(Extracted data entries)
__________________________________________________

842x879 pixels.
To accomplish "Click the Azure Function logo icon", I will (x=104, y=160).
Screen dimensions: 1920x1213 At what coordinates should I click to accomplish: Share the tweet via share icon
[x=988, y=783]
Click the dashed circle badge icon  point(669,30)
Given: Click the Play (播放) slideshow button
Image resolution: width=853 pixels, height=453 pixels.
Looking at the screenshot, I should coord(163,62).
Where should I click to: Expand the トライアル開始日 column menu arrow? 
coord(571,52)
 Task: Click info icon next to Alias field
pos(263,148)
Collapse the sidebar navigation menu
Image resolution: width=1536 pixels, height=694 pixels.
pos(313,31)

__________________________________________________

WORK REQUIRED: Rewrite the data above so that every "icon" becomes "symbol", with everything else left unchanged.

RESPONSE:
842x879 pixels.
To accomplish "Click the Azure Function logo symbol", I will (x=104, y=160).
Screen dimensions: 1920x1213 At what coordinates should I click to accomplish: Share the tweet via share symbol
[x=988, y=783]
Click the dashed circle badge symbol  point(669,30)
Given: Click the Play (播放) slideshow button
Image resolution: width=853 pixels, height=453 pixels.
Looking at the screenshot, I should coord(163,62).
Where should I click to: Expand the トライアル開始日 column menu arrow? 
coord(571,52)
 Task: Click info symbol next to Alias field
pos(263,148)
Collapse the sidebar navigation menu
Image resolution: width=1536 pixels, height=694 pixels.
pos(313,31)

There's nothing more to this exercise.